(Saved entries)
Start of Block

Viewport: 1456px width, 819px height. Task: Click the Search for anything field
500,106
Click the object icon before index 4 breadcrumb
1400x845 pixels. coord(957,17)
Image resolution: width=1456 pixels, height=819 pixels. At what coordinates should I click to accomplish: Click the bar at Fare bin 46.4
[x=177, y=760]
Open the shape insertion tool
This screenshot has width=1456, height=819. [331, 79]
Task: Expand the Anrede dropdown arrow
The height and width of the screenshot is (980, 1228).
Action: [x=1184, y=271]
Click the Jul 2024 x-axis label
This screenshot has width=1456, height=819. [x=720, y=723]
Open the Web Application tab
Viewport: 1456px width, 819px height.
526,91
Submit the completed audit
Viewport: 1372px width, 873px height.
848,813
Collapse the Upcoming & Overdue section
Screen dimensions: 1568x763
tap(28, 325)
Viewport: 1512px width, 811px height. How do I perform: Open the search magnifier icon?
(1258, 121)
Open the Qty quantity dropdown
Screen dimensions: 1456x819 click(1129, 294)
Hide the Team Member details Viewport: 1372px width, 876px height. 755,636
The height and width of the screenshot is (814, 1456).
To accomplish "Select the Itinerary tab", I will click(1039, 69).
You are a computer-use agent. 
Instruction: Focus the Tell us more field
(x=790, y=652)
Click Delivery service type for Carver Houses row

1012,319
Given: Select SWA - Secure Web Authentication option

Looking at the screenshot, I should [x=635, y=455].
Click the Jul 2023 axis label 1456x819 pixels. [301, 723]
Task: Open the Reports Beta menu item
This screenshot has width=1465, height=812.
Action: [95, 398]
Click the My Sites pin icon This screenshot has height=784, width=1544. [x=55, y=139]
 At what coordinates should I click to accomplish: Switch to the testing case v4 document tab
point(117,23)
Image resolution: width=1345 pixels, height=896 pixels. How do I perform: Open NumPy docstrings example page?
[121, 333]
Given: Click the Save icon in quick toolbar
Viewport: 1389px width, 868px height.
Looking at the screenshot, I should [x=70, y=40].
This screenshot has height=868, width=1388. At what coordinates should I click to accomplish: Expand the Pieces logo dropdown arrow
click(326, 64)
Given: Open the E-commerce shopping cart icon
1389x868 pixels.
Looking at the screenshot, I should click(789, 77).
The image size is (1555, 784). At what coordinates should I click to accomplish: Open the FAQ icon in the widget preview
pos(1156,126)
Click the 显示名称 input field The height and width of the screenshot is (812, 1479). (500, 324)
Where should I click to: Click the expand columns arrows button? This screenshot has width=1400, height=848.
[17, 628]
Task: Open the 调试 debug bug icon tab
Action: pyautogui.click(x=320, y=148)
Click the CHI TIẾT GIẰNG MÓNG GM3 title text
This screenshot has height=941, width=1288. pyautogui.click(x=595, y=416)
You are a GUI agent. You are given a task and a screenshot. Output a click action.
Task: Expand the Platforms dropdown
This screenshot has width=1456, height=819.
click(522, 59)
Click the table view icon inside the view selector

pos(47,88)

End of Block

All lines above between those holding "Task: Expand the Anrede dropdown arrow" and "Open the Web Application tab", inclusive, must be set down unchanged, and no other line may be included.

Task: Expand the Anrede dropdown arrow
The height and width of the screenshot is (980, 1228).
Action: [x=1184, y=271]
Click the Jul 2024 x-axis label
This screenshot has width=1456, height=819. [x=720, y=723]
Open the Web Application tab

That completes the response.